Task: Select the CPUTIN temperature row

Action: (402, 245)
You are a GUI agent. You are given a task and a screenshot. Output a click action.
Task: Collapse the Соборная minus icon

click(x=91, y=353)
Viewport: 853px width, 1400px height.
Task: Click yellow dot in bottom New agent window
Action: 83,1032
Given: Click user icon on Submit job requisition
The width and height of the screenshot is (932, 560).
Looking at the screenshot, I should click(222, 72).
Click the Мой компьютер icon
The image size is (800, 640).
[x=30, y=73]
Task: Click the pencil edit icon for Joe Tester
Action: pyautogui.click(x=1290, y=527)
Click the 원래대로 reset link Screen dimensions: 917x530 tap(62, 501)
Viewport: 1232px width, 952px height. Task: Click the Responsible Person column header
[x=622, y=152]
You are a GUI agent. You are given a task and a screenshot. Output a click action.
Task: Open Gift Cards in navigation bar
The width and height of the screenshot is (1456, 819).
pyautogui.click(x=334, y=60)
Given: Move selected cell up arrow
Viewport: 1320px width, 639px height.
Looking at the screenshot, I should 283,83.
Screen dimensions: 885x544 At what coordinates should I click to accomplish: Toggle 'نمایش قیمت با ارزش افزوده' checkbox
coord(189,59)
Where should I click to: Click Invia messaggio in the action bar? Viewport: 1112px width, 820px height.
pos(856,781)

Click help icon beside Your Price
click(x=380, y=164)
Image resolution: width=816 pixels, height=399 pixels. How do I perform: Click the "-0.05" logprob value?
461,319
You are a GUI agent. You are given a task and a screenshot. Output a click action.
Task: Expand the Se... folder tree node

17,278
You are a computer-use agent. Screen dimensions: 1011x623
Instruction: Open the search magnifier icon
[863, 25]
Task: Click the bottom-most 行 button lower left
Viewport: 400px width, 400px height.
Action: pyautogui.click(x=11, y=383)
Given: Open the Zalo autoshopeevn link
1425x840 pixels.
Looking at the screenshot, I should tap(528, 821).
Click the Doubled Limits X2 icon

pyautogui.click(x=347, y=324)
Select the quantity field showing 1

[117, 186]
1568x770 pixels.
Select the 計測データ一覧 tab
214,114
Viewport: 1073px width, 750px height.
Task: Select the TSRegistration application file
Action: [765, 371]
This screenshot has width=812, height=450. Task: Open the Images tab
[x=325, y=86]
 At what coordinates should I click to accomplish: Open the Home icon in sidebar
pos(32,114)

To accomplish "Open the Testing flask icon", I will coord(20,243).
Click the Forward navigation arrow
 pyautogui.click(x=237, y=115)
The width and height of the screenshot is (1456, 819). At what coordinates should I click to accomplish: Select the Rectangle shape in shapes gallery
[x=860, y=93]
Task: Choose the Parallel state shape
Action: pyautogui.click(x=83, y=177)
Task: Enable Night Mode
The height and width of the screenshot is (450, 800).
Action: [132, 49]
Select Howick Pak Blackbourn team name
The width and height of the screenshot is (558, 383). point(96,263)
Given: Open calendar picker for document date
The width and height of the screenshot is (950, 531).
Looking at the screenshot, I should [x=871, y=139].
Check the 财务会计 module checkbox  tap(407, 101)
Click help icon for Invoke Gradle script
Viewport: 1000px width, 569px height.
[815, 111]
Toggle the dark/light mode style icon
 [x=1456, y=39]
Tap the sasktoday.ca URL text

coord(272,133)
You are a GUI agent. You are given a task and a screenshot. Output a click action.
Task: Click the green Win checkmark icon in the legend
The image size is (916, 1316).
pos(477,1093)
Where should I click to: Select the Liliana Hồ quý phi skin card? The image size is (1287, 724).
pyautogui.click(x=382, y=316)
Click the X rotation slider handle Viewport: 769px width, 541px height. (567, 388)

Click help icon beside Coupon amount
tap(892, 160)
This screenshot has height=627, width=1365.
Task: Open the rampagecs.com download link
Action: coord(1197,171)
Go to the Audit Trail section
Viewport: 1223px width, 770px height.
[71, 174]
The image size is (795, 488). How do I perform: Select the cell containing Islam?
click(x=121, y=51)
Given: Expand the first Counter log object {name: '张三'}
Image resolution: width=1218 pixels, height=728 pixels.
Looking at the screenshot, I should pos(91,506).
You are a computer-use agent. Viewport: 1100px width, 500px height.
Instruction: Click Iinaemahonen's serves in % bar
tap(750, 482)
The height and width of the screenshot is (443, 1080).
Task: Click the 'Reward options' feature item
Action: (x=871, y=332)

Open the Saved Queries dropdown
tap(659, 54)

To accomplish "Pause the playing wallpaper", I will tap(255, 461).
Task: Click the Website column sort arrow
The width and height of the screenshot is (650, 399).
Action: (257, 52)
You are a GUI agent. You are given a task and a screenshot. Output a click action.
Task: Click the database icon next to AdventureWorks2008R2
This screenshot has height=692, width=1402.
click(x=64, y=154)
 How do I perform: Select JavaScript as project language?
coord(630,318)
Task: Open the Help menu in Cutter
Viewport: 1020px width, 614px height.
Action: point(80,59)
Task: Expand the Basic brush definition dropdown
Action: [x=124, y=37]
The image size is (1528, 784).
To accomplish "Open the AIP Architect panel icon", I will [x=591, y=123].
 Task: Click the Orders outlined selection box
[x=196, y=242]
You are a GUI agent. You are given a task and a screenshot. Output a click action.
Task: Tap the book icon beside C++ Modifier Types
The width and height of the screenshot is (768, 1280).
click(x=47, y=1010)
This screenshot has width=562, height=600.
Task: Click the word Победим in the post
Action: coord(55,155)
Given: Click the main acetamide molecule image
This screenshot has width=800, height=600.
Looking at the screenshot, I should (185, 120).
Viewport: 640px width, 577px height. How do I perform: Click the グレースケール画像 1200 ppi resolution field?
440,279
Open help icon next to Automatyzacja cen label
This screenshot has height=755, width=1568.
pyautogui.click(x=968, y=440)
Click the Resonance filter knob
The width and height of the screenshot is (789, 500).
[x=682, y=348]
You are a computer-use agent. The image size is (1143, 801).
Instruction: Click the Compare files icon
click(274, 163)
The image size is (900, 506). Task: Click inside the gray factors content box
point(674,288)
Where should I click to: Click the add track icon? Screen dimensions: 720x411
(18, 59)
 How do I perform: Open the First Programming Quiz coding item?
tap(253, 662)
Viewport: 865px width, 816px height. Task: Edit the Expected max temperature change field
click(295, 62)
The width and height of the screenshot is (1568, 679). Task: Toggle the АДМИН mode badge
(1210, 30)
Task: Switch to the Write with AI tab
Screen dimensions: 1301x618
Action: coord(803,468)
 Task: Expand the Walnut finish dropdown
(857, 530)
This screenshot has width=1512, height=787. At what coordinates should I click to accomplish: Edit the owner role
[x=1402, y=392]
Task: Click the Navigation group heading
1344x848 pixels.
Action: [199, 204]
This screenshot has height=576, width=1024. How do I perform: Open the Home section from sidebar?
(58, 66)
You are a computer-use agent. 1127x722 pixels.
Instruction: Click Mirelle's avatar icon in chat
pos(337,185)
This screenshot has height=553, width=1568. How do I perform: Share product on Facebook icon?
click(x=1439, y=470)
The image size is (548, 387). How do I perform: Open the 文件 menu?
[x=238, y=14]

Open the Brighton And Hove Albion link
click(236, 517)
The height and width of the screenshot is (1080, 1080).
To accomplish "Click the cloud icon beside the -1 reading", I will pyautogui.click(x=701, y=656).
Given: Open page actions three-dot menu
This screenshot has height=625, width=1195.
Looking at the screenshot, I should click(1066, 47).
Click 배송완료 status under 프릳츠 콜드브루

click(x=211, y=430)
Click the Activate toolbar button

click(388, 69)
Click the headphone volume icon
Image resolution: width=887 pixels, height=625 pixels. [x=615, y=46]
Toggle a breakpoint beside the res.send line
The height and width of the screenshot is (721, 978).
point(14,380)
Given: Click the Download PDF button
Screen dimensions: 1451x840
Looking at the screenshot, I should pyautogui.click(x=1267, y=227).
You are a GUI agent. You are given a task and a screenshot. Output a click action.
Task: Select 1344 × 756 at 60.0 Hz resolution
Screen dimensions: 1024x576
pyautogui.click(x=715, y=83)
===
*Exercise brief*. Reproduce each line of the material in which the string "next" occurs.

*Exercise solution*.
Task: Click the database icon next to AdventureWorks2008R2
Open help icon next to Automatyzacja cen label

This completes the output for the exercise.